◆ What you have to do: Look for "agent" in the records and copy every line that has it.

◆ Supplied records:
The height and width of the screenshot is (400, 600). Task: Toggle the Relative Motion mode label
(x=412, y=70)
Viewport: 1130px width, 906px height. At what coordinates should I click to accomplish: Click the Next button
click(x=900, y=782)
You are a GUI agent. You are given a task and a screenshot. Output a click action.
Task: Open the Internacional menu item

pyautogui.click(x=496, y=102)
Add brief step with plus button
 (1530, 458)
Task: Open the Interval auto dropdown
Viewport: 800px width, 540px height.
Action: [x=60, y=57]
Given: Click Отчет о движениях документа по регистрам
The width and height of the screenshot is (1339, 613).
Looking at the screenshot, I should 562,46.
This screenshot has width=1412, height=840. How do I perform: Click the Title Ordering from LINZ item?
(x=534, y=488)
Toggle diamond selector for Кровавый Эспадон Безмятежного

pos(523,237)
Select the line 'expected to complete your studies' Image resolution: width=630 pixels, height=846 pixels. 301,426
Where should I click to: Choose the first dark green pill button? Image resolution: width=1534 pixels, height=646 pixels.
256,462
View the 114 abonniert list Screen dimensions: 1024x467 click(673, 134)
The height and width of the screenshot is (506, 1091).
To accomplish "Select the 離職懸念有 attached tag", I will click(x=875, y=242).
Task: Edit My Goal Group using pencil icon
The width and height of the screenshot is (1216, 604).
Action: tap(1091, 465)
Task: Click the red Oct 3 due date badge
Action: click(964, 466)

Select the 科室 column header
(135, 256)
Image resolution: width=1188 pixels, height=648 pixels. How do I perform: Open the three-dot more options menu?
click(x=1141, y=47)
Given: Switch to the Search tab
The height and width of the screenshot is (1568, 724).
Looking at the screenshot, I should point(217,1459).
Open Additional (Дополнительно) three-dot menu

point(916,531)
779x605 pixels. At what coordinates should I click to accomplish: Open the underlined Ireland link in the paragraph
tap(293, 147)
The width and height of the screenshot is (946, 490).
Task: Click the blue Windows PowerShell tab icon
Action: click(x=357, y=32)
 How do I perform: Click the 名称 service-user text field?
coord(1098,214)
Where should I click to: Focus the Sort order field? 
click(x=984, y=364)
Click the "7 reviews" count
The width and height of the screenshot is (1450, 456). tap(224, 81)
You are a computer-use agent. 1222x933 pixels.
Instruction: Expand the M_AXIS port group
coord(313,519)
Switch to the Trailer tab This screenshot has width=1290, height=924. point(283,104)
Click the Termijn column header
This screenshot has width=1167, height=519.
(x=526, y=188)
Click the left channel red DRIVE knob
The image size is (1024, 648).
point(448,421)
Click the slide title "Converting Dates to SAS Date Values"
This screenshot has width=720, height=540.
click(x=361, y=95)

◆ Task answer:
You are a GUI agent. You are given a task and a screenshot. Output a click action.
You are a computer-use agent. 1222x933 pixels.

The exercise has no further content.